BRIEF
Please return the part of the text on League of Nations sanctions that opens with the words containing "The sanctions of" and closes with "blockade against Italy.", copied without any change.

QUOTED TEXT
....

It is rather curious that this question has not been very much considered under the Covenant; interest in it has been greatly revived by the Protocol; but the possible realities under the Covenant are, it seems to me,in some respectsmore important than those under the Protocol alone.

In considering this question it is well to look at it from the concrete point of view with a specific instance or example before us.

The sanctions of the Covenant[4] are an economic and financial blockade. These sanctions may be applied either as against a Member of the League which resorts to war contrary to the provisions of the Covenant or they may be applied against a non-Member of the League which resorts to war against a Member after refusing to settle its dispute with that Member (Covenant, Article 17, paragraph 3).

Suppose at the time of the Corfu dispute, Italy had gone onto war against Greece, and the British had deemed it their duty to apply an economic blockade against Italy.

Suppose another case; suppose that Russia attacked Poland and that the British deemed it their duty to apply the economic blockade against Russia. We are speaking here in both of these cases merely of the provisions of the Covenant; and the question raised is what attitude might the United States take in such a case as one of these.

I have suggested two instances for the reason that there is a slight difference between them. That difference lies in the fact that in the first instance supposed, Italy, as a Member of the League, would have agreed to the application of the sanctions; they would have been applied by the British as a result of Italy breaking her treaty. But in the second instance, Russia never having agreed to the Covenant, the sanctions would be applied by the British solely as a result of the British agreement to apply them and not because of any legal breach by Russia, however morally wrong her attack on Poland might be.

I do not think that the difference between the two supposed cases would make any difference legally in the attitude that the United States might take in the one case or the other. The blockade would arise from the provisions of the Covenant in either case. To that document the United States is not a party. In each case our correct legal position would be that our international rights were not limited by the agreement of others.

Accordingly, let us consider the case of the blockade of Russia by the British, recalling that, under the hypothesis, Russia has attacked Poland and that the economic and financial blockade of the first paragraph of Article 16 of the Covenant has come into full force. Now, so far as that blockade cut off relations between Great Britain and Russia, it would be none of our business. But the language of Article 16 includes

"the prevention of all financial, commercial or personal intercourse between the nationals (residents)[5] of the Covenant-breaking State (Russia, under the hypothesis;see Covenant, Article 17) and the nationals (residents) of any other State, whether a Member of the League or not."

....

DATASET EXCERPT

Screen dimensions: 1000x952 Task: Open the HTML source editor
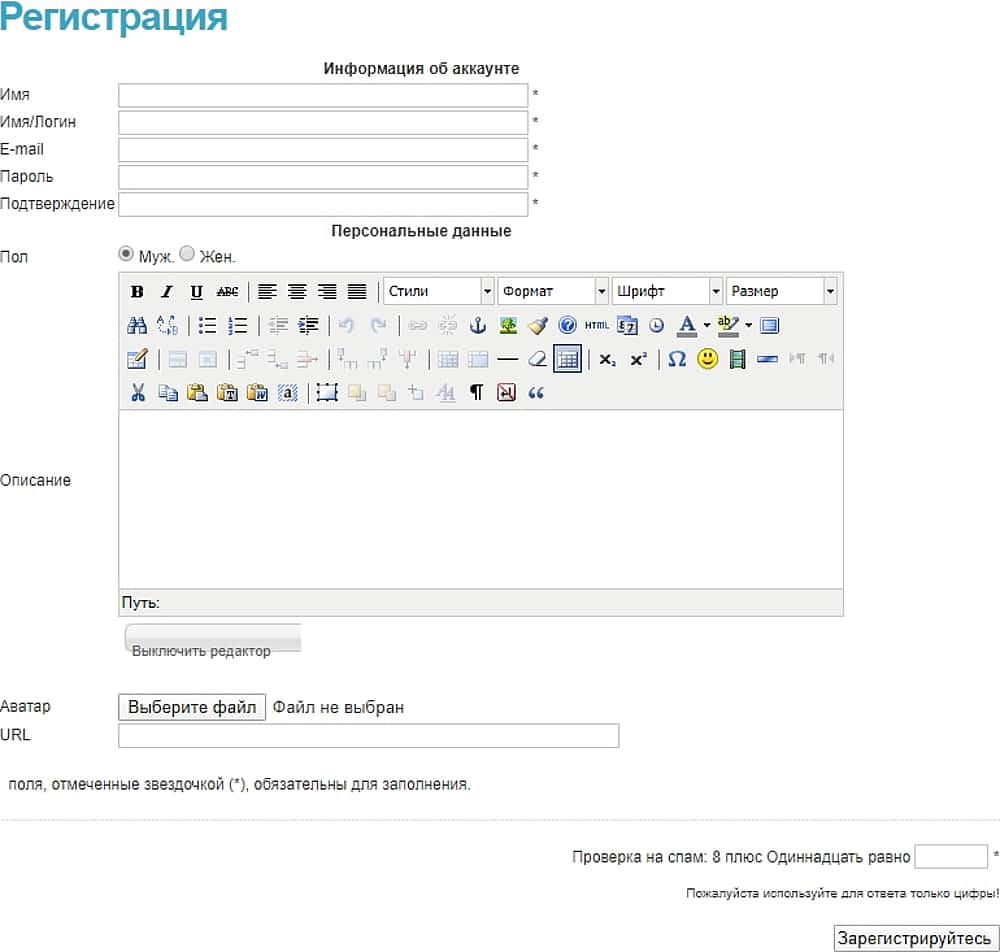597,325
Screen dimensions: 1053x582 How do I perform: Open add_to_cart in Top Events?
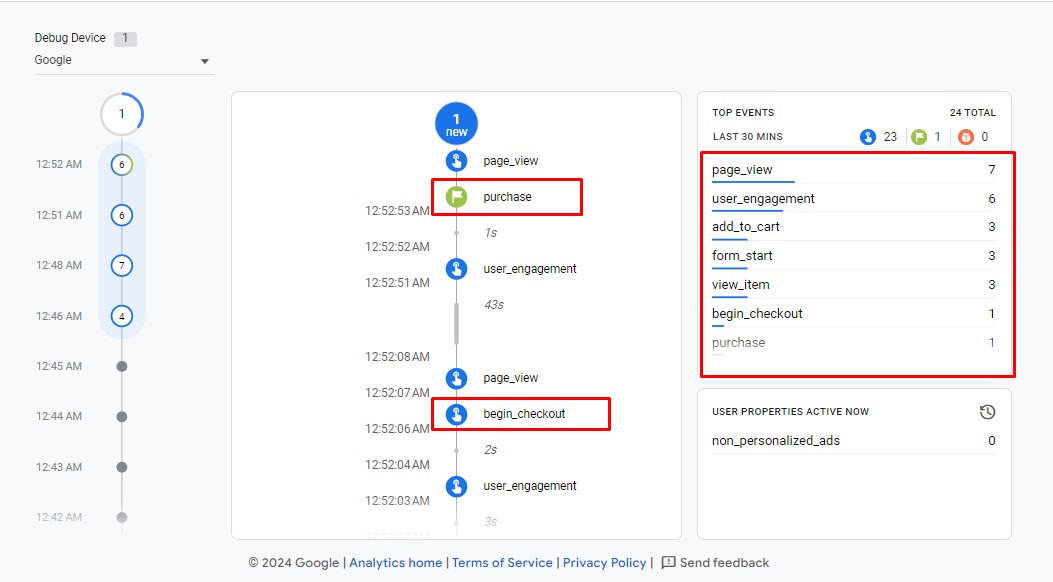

....

WRITTEN REPLY
The sanctions of the Covenant[4] are an economic and financial blockade. These sanctions may be applied either as against a Member of the League which resorts to war contrary to the provisions of the Covenant or they may be applied against a non-Member of the League which resorts to war against a Member after refusing to settle its dispute with that Member (Covenant, Article 17, paragraph 3).

Suppose at the time of the Corfu dispute, Italy had gone onto war against Greece, and the British had deemed it their duty to apply an economic blockade against Italy.